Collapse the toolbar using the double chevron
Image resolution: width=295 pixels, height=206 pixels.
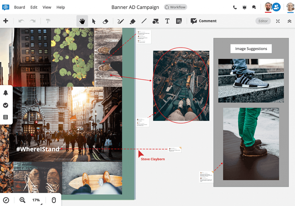coord(289,21)
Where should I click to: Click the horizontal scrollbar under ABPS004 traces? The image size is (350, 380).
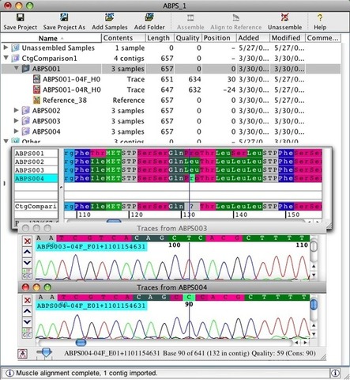165,343
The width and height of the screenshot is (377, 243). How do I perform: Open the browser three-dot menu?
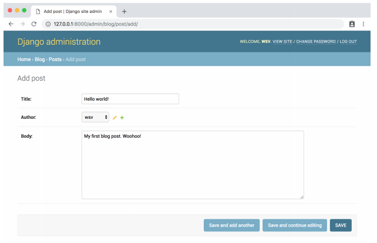pos(364,24)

WHAT YOU HAVE TO DO: Set down every entry exactly as it appears, but skip the pictures.

RESPONSE TO THE TASK:
Collapse the toolbar using the double chevron
Image resolution: width=295 pixels, height=206 pixels.
coord(289,21)
Where should I click to: Click the horizontal scrollbar under ABPS004 traces? The image size is (350, 380).
165,343
The width and height of the screenshot is (377, 243). How do I perform: Open the browser three-dot menu?
pos(364,24)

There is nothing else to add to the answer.